* [PROBLEM STATEMENT] Each entry below has to be written out again without any change.
:: DATASET RECORDS
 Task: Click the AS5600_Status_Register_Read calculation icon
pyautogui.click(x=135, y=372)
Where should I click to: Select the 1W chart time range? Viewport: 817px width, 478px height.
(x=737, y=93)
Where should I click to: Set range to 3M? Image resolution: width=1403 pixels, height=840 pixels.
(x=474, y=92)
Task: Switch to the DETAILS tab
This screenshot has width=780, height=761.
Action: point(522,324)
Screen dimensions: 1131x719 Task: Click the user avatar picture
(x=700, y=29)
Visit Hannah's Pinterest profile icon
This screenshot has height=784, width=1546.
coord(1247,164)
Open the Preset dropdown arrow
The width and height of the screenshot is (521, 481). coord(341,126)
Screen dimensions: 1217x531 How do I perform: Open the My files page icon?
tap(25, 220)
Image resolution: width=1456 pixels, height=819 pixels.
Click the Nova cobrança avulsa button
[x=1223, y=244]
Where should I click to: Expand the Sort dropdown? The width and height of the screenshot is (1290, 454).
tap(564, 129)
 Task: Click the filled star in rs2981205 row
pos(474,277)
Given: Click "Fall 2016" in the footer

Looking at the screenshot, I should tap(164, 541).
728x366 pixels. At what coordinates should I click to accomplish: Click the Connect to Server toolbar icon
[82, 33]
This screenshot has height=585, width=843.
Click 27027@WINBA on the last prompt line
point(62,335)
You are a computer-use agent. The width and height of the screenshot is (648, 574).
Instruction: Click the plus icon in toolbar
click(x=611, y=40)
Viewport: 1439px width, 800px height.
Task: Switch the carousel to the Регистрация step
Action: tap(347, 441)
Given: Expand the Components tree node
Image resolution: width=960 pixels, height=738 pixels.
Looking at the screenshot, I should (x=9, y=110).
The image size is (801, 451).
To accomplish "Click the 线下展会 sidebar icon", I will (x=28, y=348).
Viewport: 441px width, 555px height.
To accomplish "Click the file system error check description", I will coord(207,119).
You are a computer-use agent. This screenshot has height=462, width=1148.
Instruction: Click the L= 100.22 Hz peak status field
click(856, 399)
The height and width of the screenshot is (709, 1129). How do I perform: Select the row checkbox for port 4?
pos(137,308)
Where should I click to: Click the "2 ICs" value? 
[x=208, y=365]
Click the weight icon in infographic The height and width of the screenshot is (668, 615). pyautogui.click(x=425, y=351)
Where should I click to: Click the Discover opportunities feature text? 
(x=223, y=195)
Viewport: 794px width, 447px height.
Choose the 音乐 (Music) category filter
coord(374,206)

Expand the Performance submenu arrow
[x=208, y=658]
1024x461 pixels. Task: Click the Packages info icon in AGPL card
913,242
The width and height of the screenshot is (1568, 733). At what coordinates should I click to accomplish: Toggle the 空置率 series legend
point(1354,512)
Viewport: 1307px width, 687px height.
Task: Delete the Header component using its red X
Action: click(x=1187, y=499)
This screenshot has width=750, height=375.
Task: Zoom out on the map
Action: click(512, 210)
::::
* [ANSWER]
 Task: Click the AS5600_Status_Register_Read calculation icon
pyautogui.click(x=135, y=372)
Where should I click to: Select the 1W chart time range? Viewport: 817px width, 478px height.
(x=737, y=93)
Where should I click to: Set range to 3M? Image resolution: width=1403 pixels, height=840 pixels.
(x=474, y=92)
Task: Switch to the DETAILS tab
This screenshot has width=780, height=761.
Action: point(522,324)
Screen dimensions: 1131x719 Task: Click the user avatar picture
(x=700, y=29)
Visit Hannah's Pinterest profile icon
This screenshot has height=784, width=1546.
coord(1247,164)
Open the Preset dropdown arrow
The width and height of the screenshot is (521, 481). coord(341,126)
Screen dimensions: 1217x531 How do I perform: Open the My files page icon?
tap(25, 220)
Image resolution: width=1456 pixels, height=819 pixels.
Click the Nova cobrança avulsa button
[x=1223, y=244]
Where should I click to: Expand the Sort dropdown? The width and height of the screenshot is (1290, 454).
tap(564, 129)
 Task: Click the filled star in rs2981205 row
pos(474,277)
Given: Click "Fall 2016" in the footer

Looking at the screenshot, I should tap(164, 541).
728x366 pixels. At what coordinates should I click to accomplish: Click the Connect to Server toolbar icon
[82, 33]
This screenshot has height=585, width=843.
Click 27027@WINBA on the last prompt line
point(62,335)
You are a computer-use agent. The width and height of the screenshot is (648, 574).
Instruction: Click the plus icon in toolbar
click(x=611, y=40)
Viewport: 1439px width, 800px height.
Task: Switch the carousel to the Регистрация step
Action: tap(347, 441)
Given: Expand the Components tree node
Image resolution: width=960 pixels, height=738 pixels.
Looking at the screenshot, I should (x=9, y=110).
The image size is (801, 451).
To accomplish "Click the 线下展会 sidebar icon", I will (x=28, y=348).
Viewport: 441px width, 555px height.
To accomplish "Click the file system error check description", I will coord(207,119).
You are a computer-use agent. This screenshot has height=462, width=1148.
Instruction: Click the L= 100.22 Hz peak status field
click(856, 399)
The height and width of the screenshot is (709, 1129). How do I perform: Select the row checkbox for port 4?
pos(137,308)
Where should I click to: Click the "2 ICs" value? 
[x=208, y=365]
Click the weight icon in infographic The height and width of the screenshot is (668, 615). pyautogui.click(x=425, y=351)
Where should I click to: Click the Discover opportunities feature text? 
(x=223, y=195)
Viewport: 794px width, 447px height.
Choose the 音乐 (Music) category filter
coord(374,206)

Expand the Performance submenu arrow
[x=208, y=658]
1024x461 pixels. Task: Click the Packages info icon in AGPL card
913,242
The width and height of the screenshot is (1568, 733). At what coordinates should I click to accomplish: Toggle the 空置率 series legend
point(1354,512)
Viewport: 1307px width, 687px height.
Task: Delete the Header component using its red X
Action: click(x=1187, y=499)
This screenshot has width=750, height=375.
Task: Zoom out on the map
Action: click(512, 210)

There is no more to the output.